It is such a complex issue and as with anything like this, it is a multitude of scenarios that could have played out better with hindsight but I would say this, whilst our foreign policy definitely needs to be looked at in terms of how closely we align ourselves with US foreign policy by comparison to the first part of this century, it is a smokescreen to suggest that our foreign policy is to blame for any of this. Whilst I accept it is one strand of the issue, these people would attack if we withdrew from everywhere and kept quiet because they wish to change how we live to what they would like. We are between a rock and a hard place at times but it doesn't help when we are also being hypocritical in selling arms and security training to Saudi Arabia and then enabling them to go into Yemen who we are then having to help via foreign aid.
The lesson to be learned regarding the likes of Saddam Hussein in Iraq and Gaddafi in Libya is that if you are going to intervene, which is in itself, with hindsight, maybe something we shouldn't have done, then you have to have a clear and workable plan for immediate governance in that country. The moment you leave a power vacuum then you are doomed to years of internal fighting once you have left and the country then is left in a worse place in many aspects than when you went in.

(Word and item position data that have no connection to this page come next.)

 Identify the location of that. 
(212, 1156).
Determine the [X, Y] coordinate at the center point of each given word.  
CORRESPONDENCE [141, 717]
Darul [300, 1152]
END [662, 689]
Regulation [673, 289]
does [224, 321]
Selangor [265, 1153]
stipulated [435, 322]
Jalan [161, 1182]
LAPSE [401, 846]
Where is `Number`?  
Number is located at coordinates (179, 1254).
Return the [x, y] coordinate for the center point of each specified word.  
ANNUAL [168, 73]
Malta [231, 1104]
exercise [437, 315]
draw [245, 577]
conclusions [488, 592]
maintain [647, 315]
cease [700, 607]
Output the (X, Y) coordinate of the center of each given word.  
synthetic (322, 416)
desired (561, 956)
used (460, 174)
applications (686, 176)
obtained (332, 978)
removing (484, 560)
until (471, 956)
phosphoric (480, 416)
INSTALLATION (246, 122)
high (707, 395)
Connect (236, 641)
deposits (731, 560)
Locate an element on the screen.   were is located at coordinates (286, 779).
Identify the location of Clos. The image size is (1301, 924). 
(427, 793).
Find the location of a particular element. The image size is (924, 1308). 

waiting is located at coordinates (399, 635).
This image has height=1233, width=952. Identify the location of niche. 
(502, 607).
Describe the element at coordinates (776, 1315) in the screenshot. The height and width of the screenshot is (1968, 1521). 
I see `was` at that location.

The problem that we have now with regimes that are killing/oppressing its own people is that we are now holding back much more and it is looked at as politically convenient or hypocritical from us to not get involved and viewed by outsiders as though we aren't getting involved because there is nothing in it for us. The picking and choosing of which countries to get involved in of previous generations and administrations is now coming back to haunt us but like I say, it is very complex because you can't go in and solve every issue, in every country and in some circumstances you can't not go in.